There was a clear need for the Newly Qualified Midwives Research Webinar. NQMs perceived research as an academic subject rather than a clinical one and there was limited understanding of what a clinical research midwife was, during the introductory session at the Bradford Teaching Hospital NHS Foundation Trust. 


Therefore, it was crucial to create an educational seminar that introduced research to NQMs, underlining how research benefits women in their care and the wider NHS. So the NQMs would be equipped with the confidence to keep up to date with research studies offered in their units, the knowledge of how to refer patients to research teams and be made aware of clinical research as a career option. 


The first seminar was delivered in November 2020 and now 10 sessions have been presented to 70 staff members. The feedback from the seminar has been overwhelmingly positive so the seminar has been presented to the Regional Heads of Midwifery to offer the sessions to other regional LMS areas within Yorkshire and Humber. 


After the seminar the NQMs were asked to fill out an evaluation form, the majority ranked it as (45.2%) or very good (45.2%).


The participants also rated the following aims of the seminar:


  • I understand why we do research (83.3% strongly agreed, 16.7% agreed)
  • I understand the impact of research (76.2% strongly agreed, 23.8% agreed)
  • I understand research as part of the midwives role (76.2% strongly agreed, 23.8% agreed)
  • I understand the role of a research midwife (61.9% strongly agreed, 38.1% agreed)


Word clouds were used at the start of the session and at the end to look at words associated with research and it is clear the webinar impressed the importance of research to the NQMs.



Therefore, the seminar successfully engaged the next generation of midwives, increasing their understanding of the clinical applications of research, which will in turn increase women’s participation in research. 


The next steps of the project are to continue to provide the Qualified Midwives Research Webinar to NQMs and hold follow up sessions to understand how NQMs have participated in research, as a result of the seminar.

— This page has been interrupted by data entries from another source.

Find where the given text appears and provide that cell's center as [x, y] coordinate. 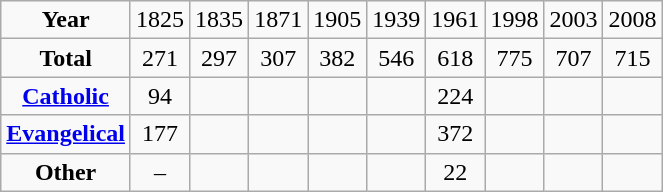
618 [456, 58]
1998 [514, 20]
1835 [220, 20]
297 [220, 58]
Evangelical [66, 134]
Other [66, 172]
1905 [338, 20]
2003 [574, 20]
382 [338, 58]
307 [278, 58]
224 [456, 96]
546 [396, 58]
2008 [632, 20]
1961 [456, 20]
271 [160, 58]
372 [456, 134]
775 [514, 58]
Year [66, 20]
94 [160, 96]
707 [574, 58]
715 [632, 58]
– [160, 172]
Catholic [66, 96]
22 [456, 172]
177 [160, 134]
Total [66, 58]
1939 [396, 20]
1871 [278, 20]
1825 [160, 20]
For the text-containing cell, return its midpoint in [X, Y] coordinate format. 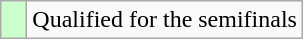
Qualified for the semifinals [165, 20]
Scan for the cell matching the given text and deliver its [x, y] coordinate at center. 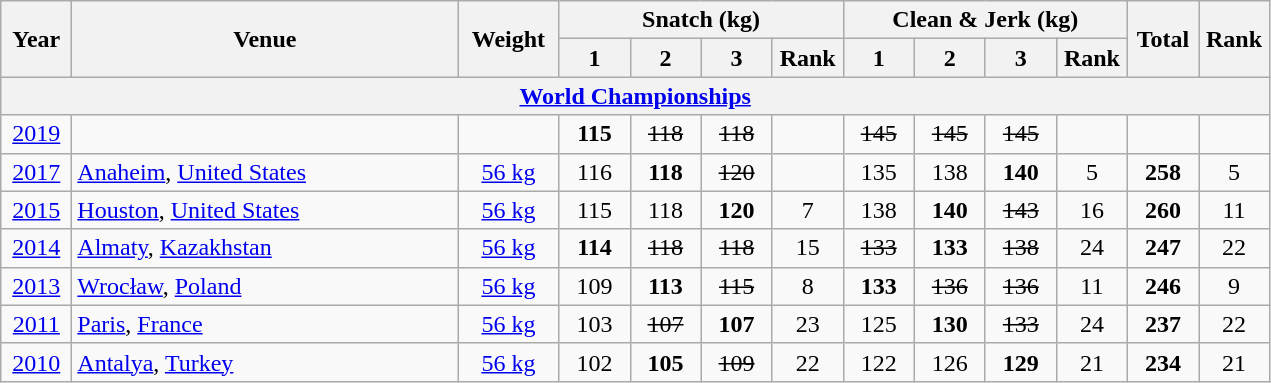
Almaty, Kazakhstan [265, 248]
Year [36, 39]
114 [594, 248]
2013 [36, 286]
15 [808, 248]
Antalya, Turkey [265, 362]
105 [666, 362]
Anaheim, United States [265, 172]
Wrocław, Poland [265, 286]
130 [950, 324]
2015 [36, 210]
Snatch (kg) [701, 20]
103 [594, 324]
116 [594, 172]
Houston, United States [265, 210]
23 [808, 324]
260 [1162, 210]
16 [1092, 210]
8 [808, 286]
9 [1234, 286]
Paris, France [265, 324]
2010 [36, 362]
Total [1162, 39]
247 [1162, 248]
2019 [36, 134]
113 [666, 286]
125 [878, 324]
258 [1162, 172]
135 [878, 172]
Clean & Jerk (kg) [985, 20]
World Championships [636, 96]
143 [1020, 210]
2011 [36, 324]
2014 [36, 248]
234 [1162, 362]
Weight [508, 39]
129 [1020, 362]
7 [808, 210]
102 [594, 362]
Venue [265, 39]
237 [1162, 324]
246 [1162, 286]
2017 [36, 172]
122 [878, 362]
126 [950, 362]
Determine the [X, Y] coordinate at the center of the cell enclosing the given text.  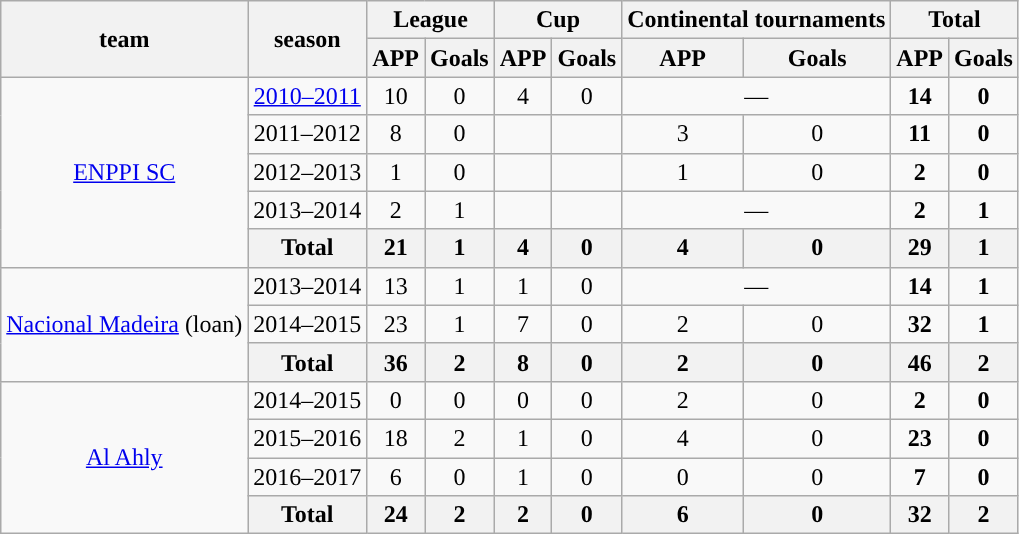
ENPPI SC [124, 172]
21 [396, 248]
2012–2013 [308, 172]
team [124, 39]
season [308, 39]
3 [683, 134]
29 [920, 248]
11 [920, 134]
13 [396, 286]
36 [396, 362]
Nacional Madeira (loan) [124, 324]
46 [920, 362]
League [430, 20]
Continental tournaments [756, 20]
18 [396, 438]
2015–2016 [308, 438]
Al Ahly [124, 457]
2010–2011 [308, 96]
2016–2017 [308, 477]
10 [396, 96]
2011–2012 [308, 134]
Cup [558, 20]
24 [396, 515]
Extract the [x, y] coordinate from the center of the cell holding the provided text.  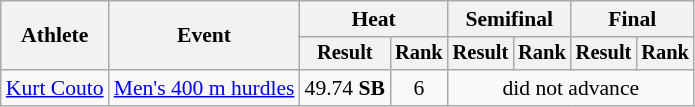
Event [204, 36]
did not advance [571, 88]
Heat [374, 19]
Semifinal [510, 19]
Athlete [55, 36]
Men's 400 m hurdles [204, 88]
Kurt Couto [55, 88]
Final [632, 19]
49.74 SB [346, 88]
6 [419, 88]
Identify which cell holds the provided text, then report its (X, Y) central coordinate. 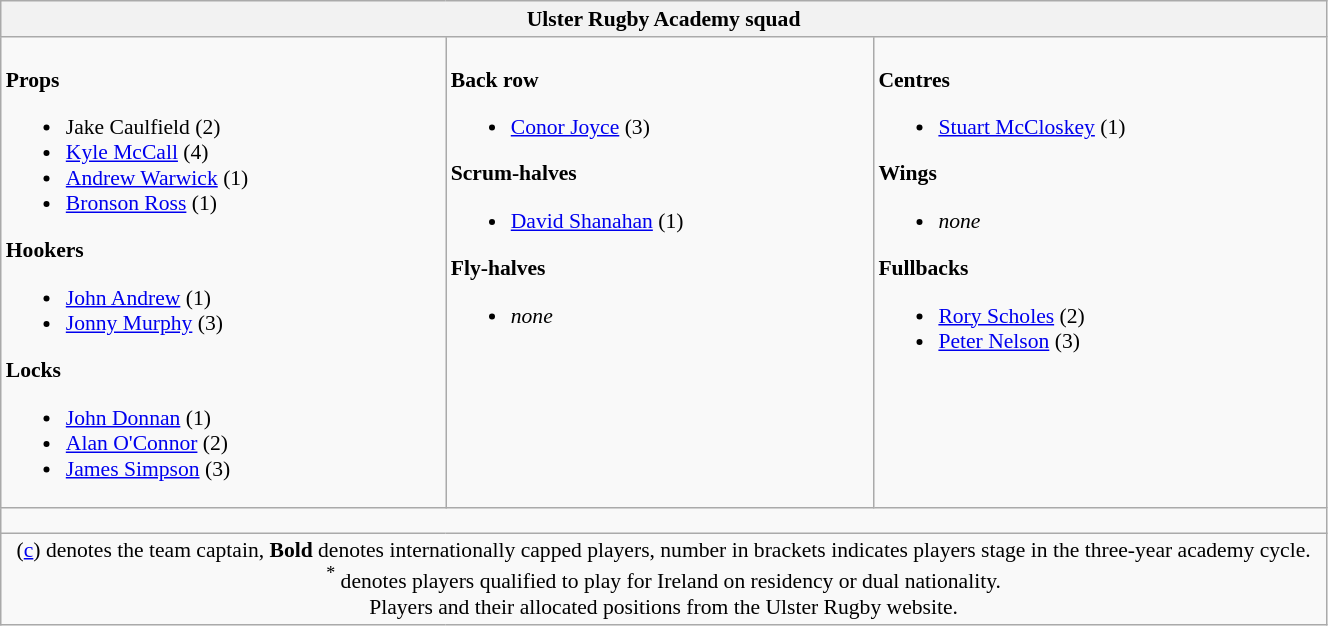
Centres Stuart McCloskey (1)WingsnoneFullbacks Rory Scholes (2) Peter Nelson (3) (1100, 272)
Back row Conor Joyce (3)Scrum-halves David Shanahan (1)Fly-halvesnone (660, 272)
Ulster Rugby Academy squad (664, 19)
Scan for the cell matching the given text and deliver its (x, y) coordinate at center. 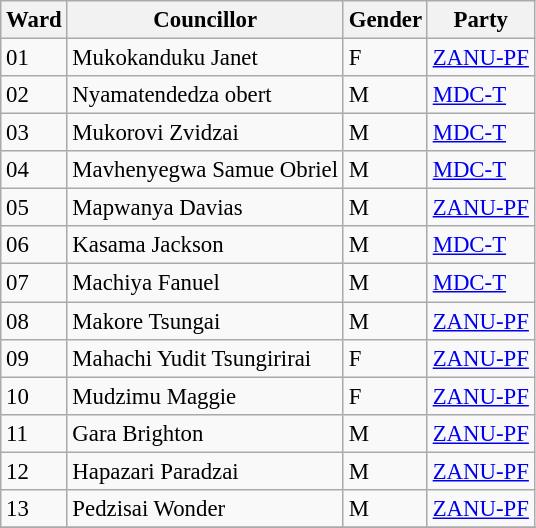
12 (34, 471)
Machiya Fanuel (205, 283)
Mudzimu Maggie (205, 396)
Mapwanya Davias (205, 208)
Ward (34, 20)
13 (34, 509)
03 (34, 133)
Party (480, 20)
Makore Tsungai (205, 321)
06 (34, 245)
08 (34, 321)
Gara Brighton (205, 433)
11 (34, 433)
09 (34, 358)
10 (34, 396)
Councillor (205, 20)
02 (34, 95)
04 (34, 170)
Gender (385, 20)
Kasama Jackson (205, 245)
Pedzisai Wonder (205, 509)
Mavhenyegwa Samue Obriel (205, 170)
Mahachi Yudit Tsungirirai (205, 358)
05 (34, 208)
Mukokanduku Janet (205, 58)
01 (34, 58)
Hapazari Paradzai (205, 471)
Mukorovi Zvidzai (205, 133)
07 (34, 283)
Nyamatendedza obert (205, 95)
For the text-containing cell, return its midpoint in (X, Y) coordinate format. 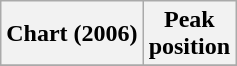
Chart (2006) (72, 34)
Peakposition (189, 34)
From the cell containing the given text, extract its center point as (x, y) coordinate. 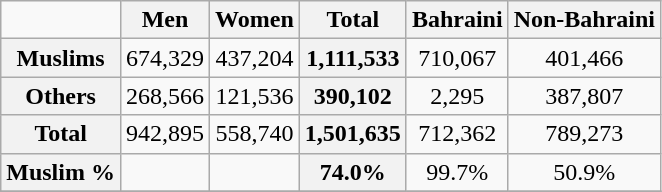
Non-Bahraini (584, 20)
50.9% (584, 172)
674,329 (164, 58)
Women (255, 20)
74.0% (352, 172)
1,501,635 (352, 134)
710,067 (457, 58)
789,273 (584, 134)
401,466 (584, 58)
558,740 (255, 134)
121,536 (255, 96)
712,362 (457, 134)
387,807 (584, 96)
268,566 (164, 96)
99.7% (457, 172)
Men (164, 20)
Bahraini (457, 20)
Others (61, 96)
Muslim % (61, 172)
390,102 (352, 96)
Muslims (61, 58)
1,111,533 (352, 58)
942,895 (164, 134)
437,204 (255, 58)
2,295 (457, 96)
Pinpoint the cell where the given text exists, returning its [X, Y] midpoint coordinate. 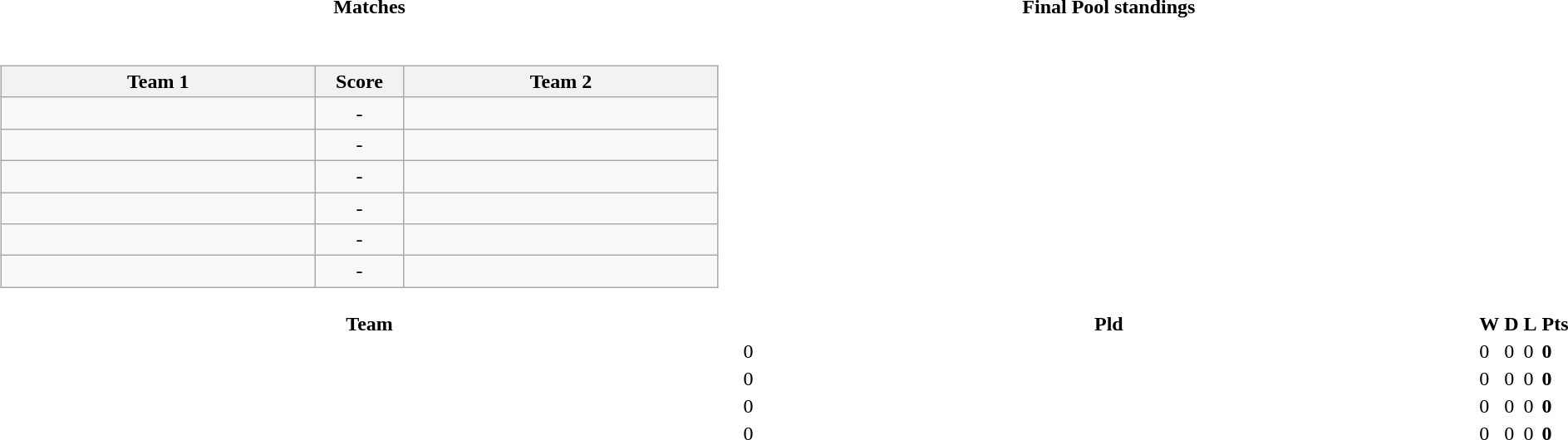
Pld [1108, 324]
Team 2 [561, 81]
W [1489, 324]
Team 1 [158, 81]
L [1531, 324]
D [1511, 324]
Score [359, 81]
Identify which cell holds the provided text, then report its (X, Y) central coordinate. 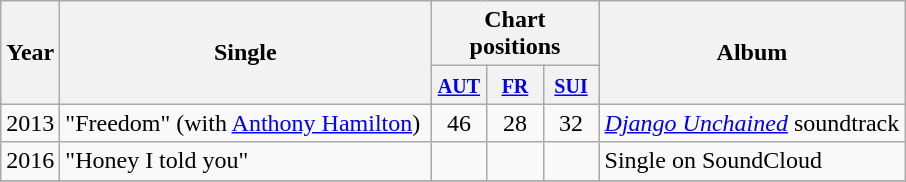
FR (515, 85)
Album (752, 52)
"Honey I told you" (246, 161)
Single on SoundCloud (752, 161)
28 (515, 123)
"Freedom" (with Anthony Hamilton) (246, 123)
2016 (30, 161)
2013 (30, 123)
Single (246, 52)
Chart positions (515, 34)
Django Unchained soundtrack (752, 123)
32 (571, 123)
SUI (571, 85)
AUT (459, 85)
46 (459, 123)
Year (30, 52)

The package is also being presented to Student Midwives at Bradford University at their annual Midwifery Society Day. The CRN is also looking to adapt the package for other specialties, presenting the idea to the Leeds Academic Health Partnership to embed the package into health and social care training, which would reach an estimated 57,000 people. 


Well done to all the teams that dedicated their time and effort to create such a needed and engaging seminar! The recognition by the NTA nomination is certainly well deserved.